I took a swift shot of Perrier, regretting I had allowed my parsimoniousness to forego a martini."B-Blue were her eyes as the fairy-flax, her cheeks like the dawn of day, and her b-b-b"
"Her what ...?" If the eight graders of Belmont Junior High had still been on the soccer field they could have heard her every word. "I can't hear you."
"Her b-b-b ..." Then, I'm most ashamed to admit ...
"No!" says the young man in the navy and gold Paul Malone tie. "Don't tell me you peed in your pants again."
"I will oblige and not tell you that," Warren says, rising from the chair. "But if I do, I will omit the climax of the tale."
"You actually peed yourself in this fancy restaurant?"

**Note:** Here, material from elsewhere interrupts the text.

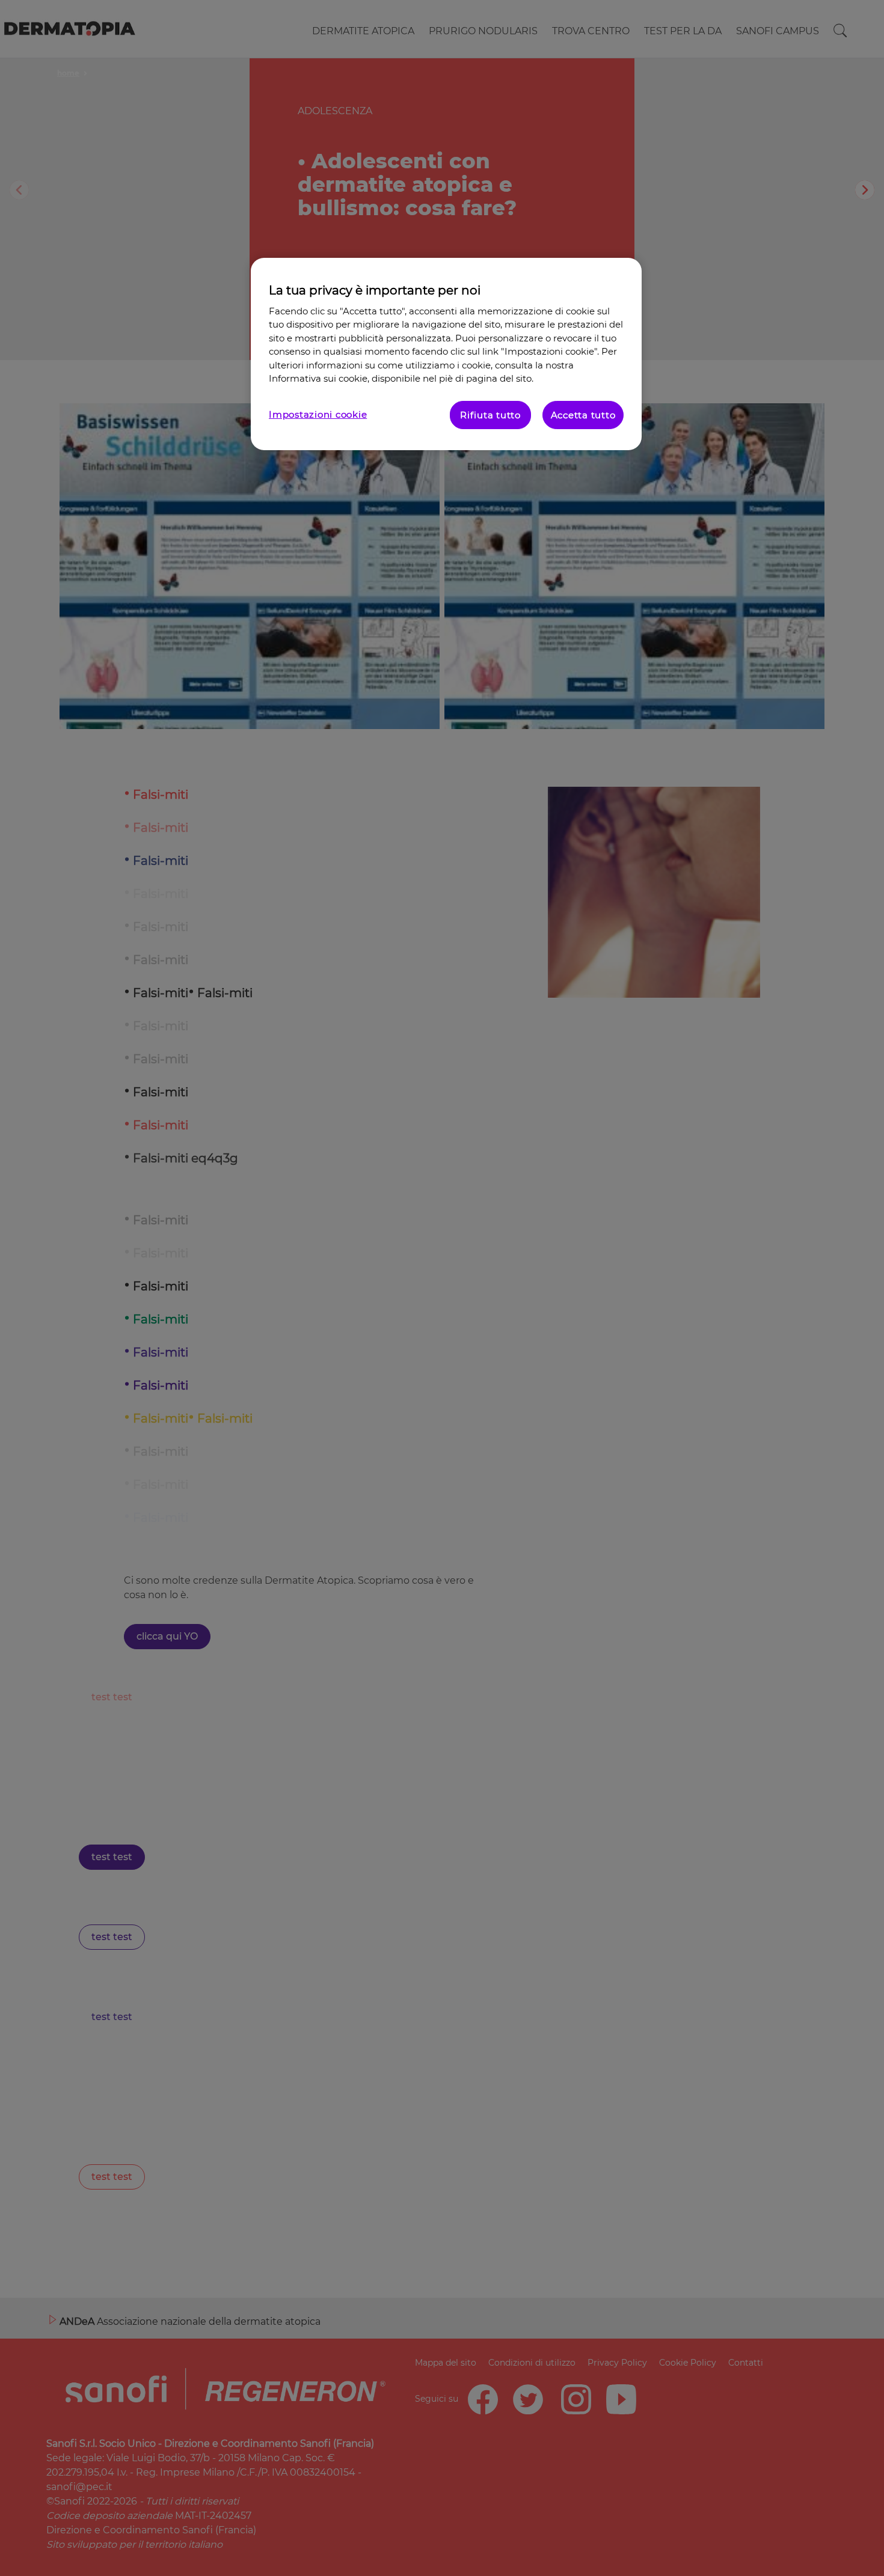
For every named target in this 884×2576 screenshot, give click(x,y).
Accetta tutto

"The pain of ruining a rented tuxedo and a custom pair of wingtips was offset by avoiding what was sure to be a costly meal. I left in haste, absconding with one of the establishment's fine count cotton napkins in a futile attempt to hide the signs of my shame. That is why, young man, I caution you against the perils of meeting women through the Internet. So, in lieu of the overwhelming thanks that I can see is perched on your lips, I will not only take those two reams of paper, but also borrow your printer that I can see is a much more advanced model than mine."